Clapton jogged with Rikki Ramdial on board and stood in the gate. The Chad Summers trainee will walk the shedrow Friday.
“At this point, you just want to go. It’s good for the handicappers when the draw is so far out, but it’s bad for us because once the entries are out, you just want to run. To pull the upset, everything needs to be perfect. If we didn’t run well in the Jockey Club Gold Cup (G1), if we didn’t win the Lukas Classic (G2), if we didn’t ship over good, if we didn’t breeze good, if the bloodwork wasn’t perfect, we wouldn’t be here,” said Summers.
Derma Sotogake (JPN) warmed up with a jog and some footwork (circles and figure-eights) in the chute before an easy canter of the main track and then a walk through the paddock. He will repeat of today’s routine on Friday for trainer Hidetaka Otonashi.
Having arrived Monday and having a very light day on Tuesday, Proxy repeated his Wednesday morning track work Thursday with a gallop around the Santa Anita main track.
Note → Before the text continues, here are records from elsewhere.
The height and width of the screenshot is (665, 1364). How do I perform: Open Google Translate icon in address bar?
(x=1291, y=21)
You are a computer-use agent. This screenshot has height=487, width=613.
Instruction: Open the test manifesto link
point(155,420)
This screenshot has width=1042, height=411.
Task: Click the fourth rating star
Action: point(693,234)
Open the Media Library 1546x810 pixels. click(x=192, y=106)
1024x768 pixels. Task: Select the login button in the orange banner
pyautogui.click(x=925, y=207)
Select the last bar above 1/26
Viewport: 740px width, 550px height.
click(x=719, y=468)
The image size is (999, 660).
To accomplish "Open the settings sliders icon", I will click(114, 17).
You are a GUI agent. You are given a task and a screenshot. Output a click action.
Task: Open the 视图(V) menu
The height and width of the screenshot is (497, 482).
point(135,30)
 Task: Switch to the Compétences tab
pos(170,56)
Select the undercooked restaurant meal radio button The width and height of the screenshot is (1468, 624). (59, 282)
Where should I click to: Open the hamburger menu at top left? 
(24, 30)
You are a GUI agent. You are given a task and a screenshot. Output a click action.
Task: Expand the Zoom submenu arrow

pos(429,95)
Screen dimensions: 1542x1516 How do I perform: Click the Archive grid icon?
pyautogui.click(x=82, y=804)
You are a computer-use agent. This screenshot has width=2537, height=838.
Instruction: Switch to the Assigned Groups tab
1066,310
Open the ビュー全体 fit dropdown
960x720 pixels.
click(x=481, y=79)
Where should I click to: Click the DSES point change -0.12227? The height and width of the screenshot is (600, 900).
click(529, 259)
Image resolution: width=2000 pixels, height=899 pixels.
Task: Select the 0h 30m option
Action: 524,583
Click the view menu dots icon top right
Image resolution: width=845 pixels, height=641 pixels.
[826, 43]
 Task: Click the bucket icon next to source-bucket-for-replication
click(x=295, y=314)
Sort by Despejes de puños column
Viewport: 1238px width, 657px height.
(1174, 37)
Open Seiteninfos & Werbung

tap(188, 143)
He then promptly returned to his stall in Barn 48 and remained relaxed and reportedly even took a nap just a couple hours after his morning efforts. He will school during the third race Thursday. He will likely jog and have an easy an easy canter/light gallop Friday.
“He’s great. He had a nice little gallop in the draw reins and looked perfect. He’s not like (Dubai World Cup winner) Mystic Guide, who was a lot more to handle on a lot of levels, he’s very laid back and a cool character. That makes things a little easier. He doesn’t do any more than he’s asked. Physically, he looks outstanding,” said Proxy’s trainer Mike Stidham
“He’s doing good, settled in here good. Schooled good yesterday,” Brad Cox said Thursday after Saudi Crown galloped 1 1/2 miles with Kelvin Perez on board.
Senor Buscador had an easy day walking the shedrow and schooled in paddock with horses in Thursday’s third race. Next up is a gallop Friday and jog Saturday morning.
“We planned the whole year to get to this point and we want to showcase the horse. It’s not about me. We just want to show how good this horse is. I try not to get too high. I will get pumped when the gates open,” said trainer Todd Fincher
The Japanes contender Ushba Tesoro (JPN) had another easy canter around the Santa Anita dirt track for trainer Takagi Noboru and then schooled for about 10 laps of the parade ring. He will have an easy canter once again Friday.
Chad Brown trainee Zandon galloped a circuit of the Santa Anita dirt. He is expected to have an easy morning, with an easy jog and gallop.